The latest update to Scheffler's schedule was provided by GOLF journalist, Sean Zak.
The $20m Truist Championship at Quail Hollow Club from 7-10 May marks the sixth of eight Signature Events on the PGA Tour in 2026.
While world number Scheffler is out of the Truist, world number two Rory McIlroy will compete in the tournament.
However, the bigger picture is becoming increasingly difficult to ignore in that's golf two biggest superstars will not both have played together in any of the three Signature Events staged between The Masters and the PGA Championship.
Their shared absence at Quail Hollw Club raises questions about the PGA Tour’s current model, particularly given the original intent behind the eight Signature Events.
Designed to bring the game’s elite together more frequently, the structure is instead being undermined by a congested calendar positioned too tightly around the first three majors of the season.
The eighth and final Signature Event of the season, the Travelers Championship from 25-28 June, is being staged a week after the US Open.
But there are no Signature Events being staged around The Open from 16-19 July at least.
Scheffler’s decision to bypass the Truist Championship is driven by necessity rather than choice, because he typically likes to take a week off before a major to practice and recharge his batteries at home.
It will mark the first Signature Event the four-time major champion has missed this season.
Analysts and fans alike are stumped by the PGA Tour's decision to sandwich three Signature Events (RBC Heritage, Cadillac Championship, Truist Championship) in between the first two majors of the season at The Masters and PGA Championship.
As a result, the game’s top two figures have effectively been split across key PGA Tour events.

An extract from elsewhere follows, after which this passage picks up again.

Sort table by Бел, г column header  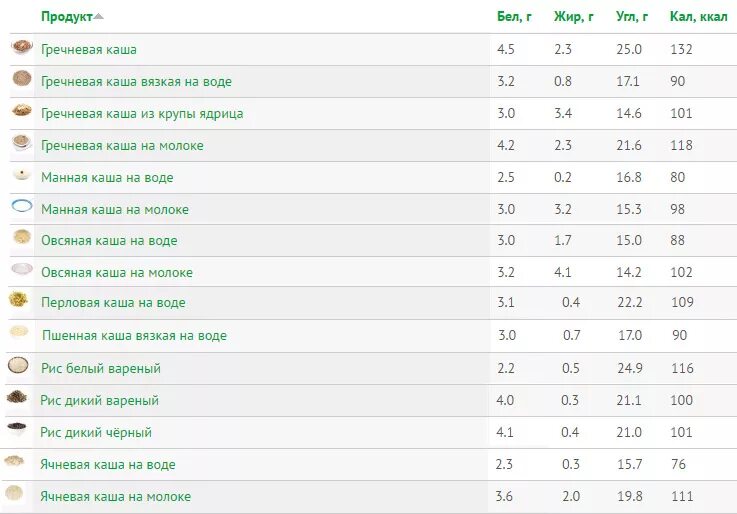click(514, 16)
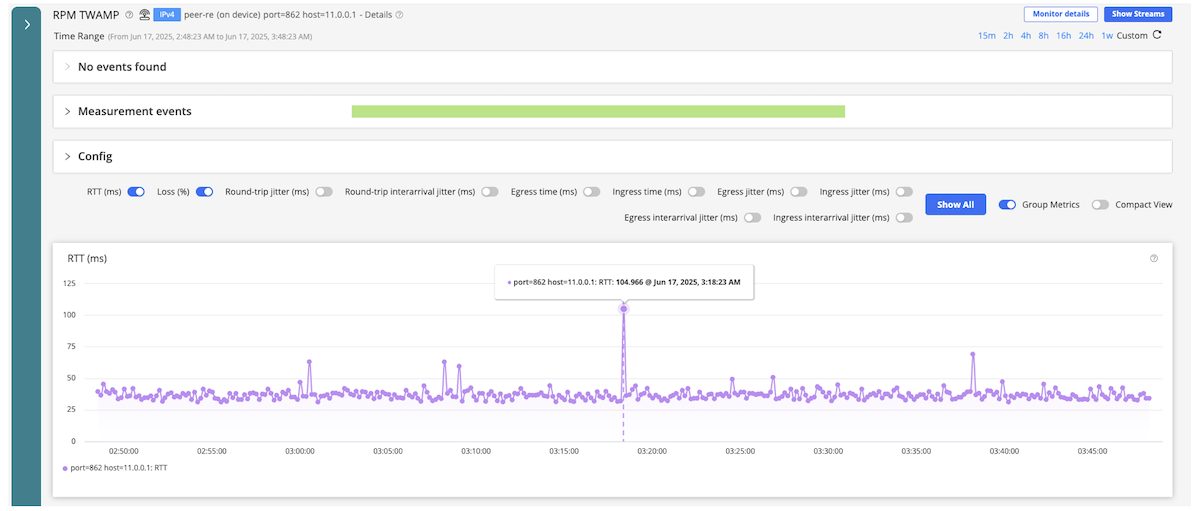The height and width of the screenshot is (511, 1200).
Task: Expand the left sidebar with chevron arrow
Action: click(26, 25)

At the RBC Heritage, McIlroy was absent while Scheffler played. Few could question the Northern Irishman's decision to skip that tournament having become the fourth player in history to successfully defend The Masters a week previous. McIlroy has also typically skipped the Heritage event.
At this coming week's Cadillac Championship though, McIlroy will once again sit out, while Scheffler will compete.

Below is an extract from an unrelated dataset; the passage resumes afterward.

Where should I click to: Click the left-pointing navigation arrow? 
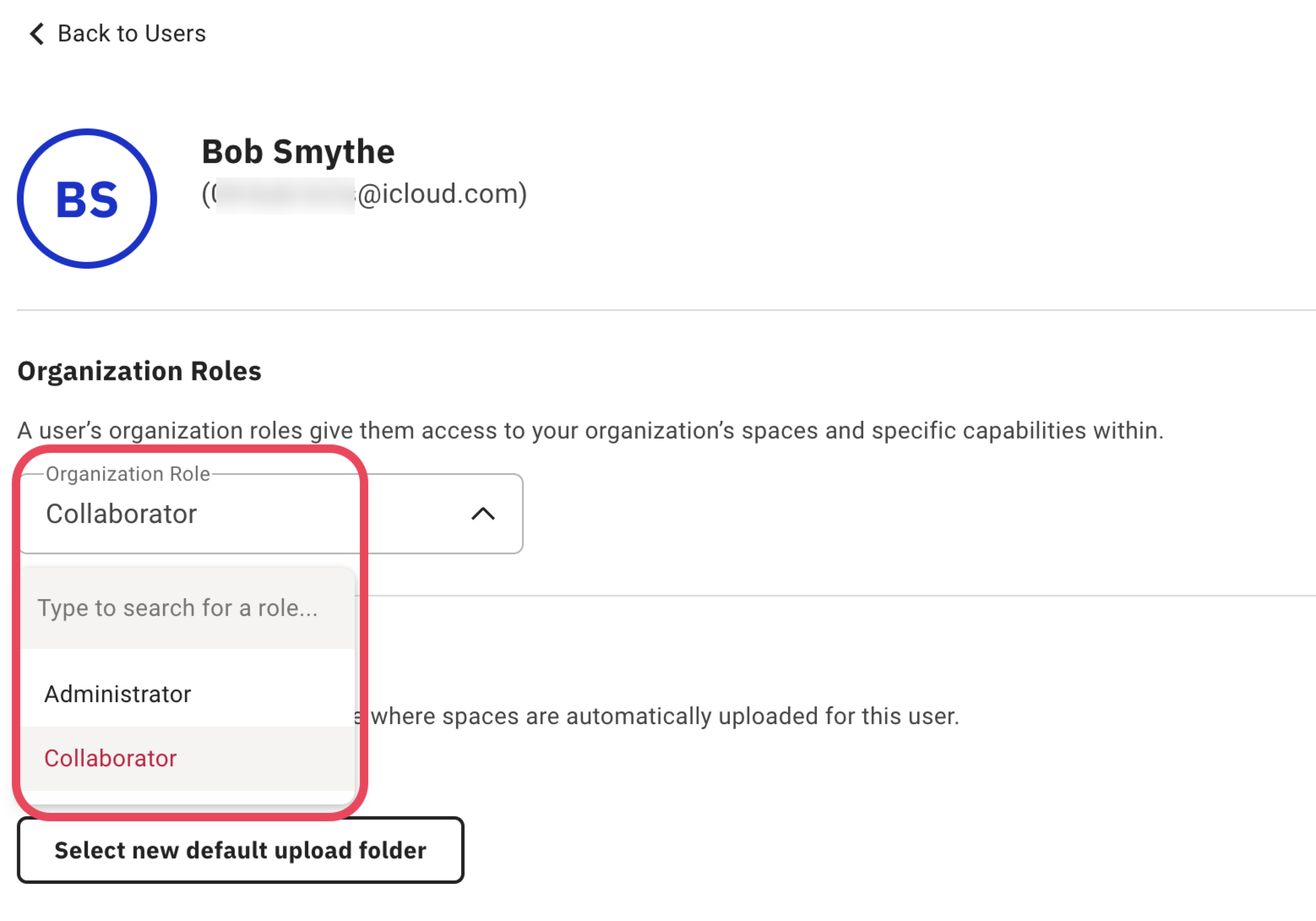pyautogui.click(x=36, y=34)
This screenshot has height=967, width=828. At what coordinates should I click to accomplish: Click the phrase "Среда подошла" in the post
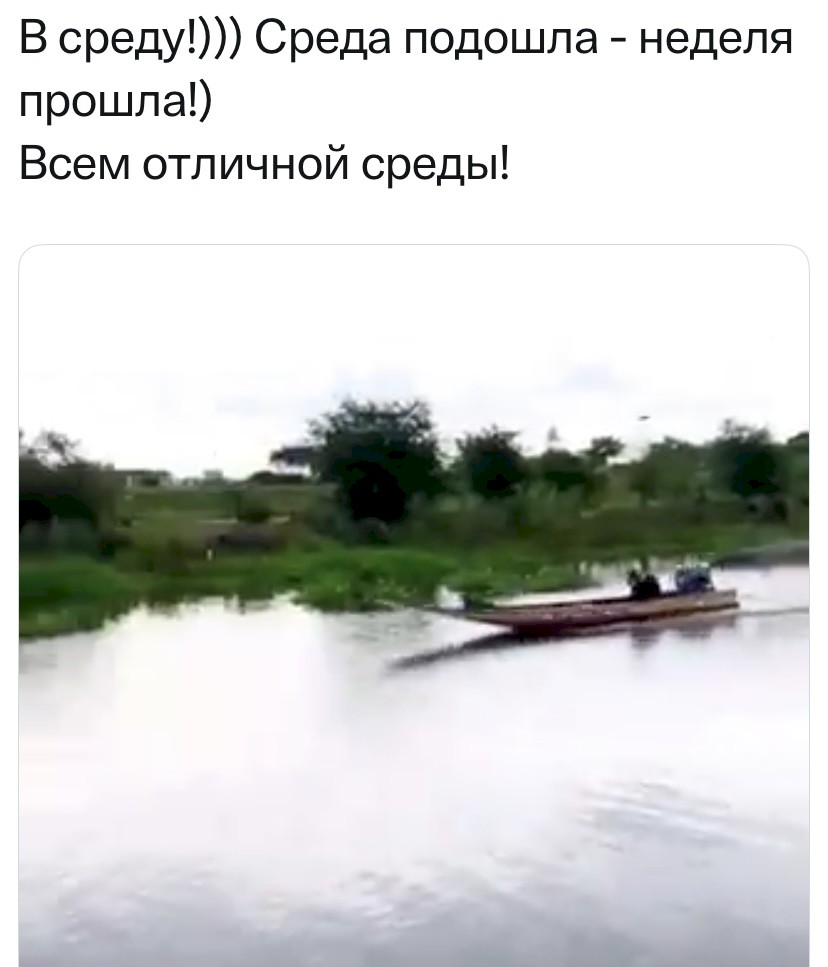pyautogui.click(x=425, y=38)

That particular decision from McIlroy has somewhat divided PGA Tour fans though.
The Cadillac Championship, which is making a 10-year return to Trump National Doral's Blue Monster course, is also being skipped by a number of other PGA Tour stars including a red-hot Matt Fitzpatrick, Xander Schauffele, Ludvig Aberg and Robert MacIntyre.
Then at the following week's Truist Championship, the pattern flips once more, with McIlroy in the field and Scheffler stepping away.
Instead of uniting the best players more often, the current setup is forcing strategic absences at precisely the wrong time.
It should be said that players do not get fined for missing any of the Signature Events.
Some PGA Tour fans likely won't care that both Scheffler and McIlroy aren't competing together in the Signature Events, but new PGA Tour CEO Brian Rolapp most certainly will, as too will the title sponsors who pump huge money into these tournaments.
GOLF's Zak summarised the situation on X, writing: "One problem the PGA Tour needs to solve: Three Signature Events between Masters and PGA Champ. ZERO featuring BOTH Rory McIlroy and Scottie Scheffler. Hilton Head [RBC Heritage]: Rory OUT, Scottie IN. Doral [Cadillac Championship]: Rory OUT, Scottie IN. Quail Hollow [Truist]: Rory IN, Scottie OUT."
McIlroy’s participation at Quail Hollow Club from 7-10 May does at least provide star power for fans, with the Northern Irishman boasting a superb record at the venue, including four victories and his first PGA Tour win in 2010.
The 30-time PGA Tour winner, who turns 37 on 4 May, will be making his first competitive outing since re-writing the history books at The Masters on 12 April.
However, even McIlroy’s presence at the Truist Championship cannot mask the wider concern for the PGA Tour.
If the aim of the Signature Events is truly to bring the best against the best more often, then the current clustering of tournaments around the majors is achieving the opposite effect — forcing golf’s biggest stars to split rather than meet when it matters most.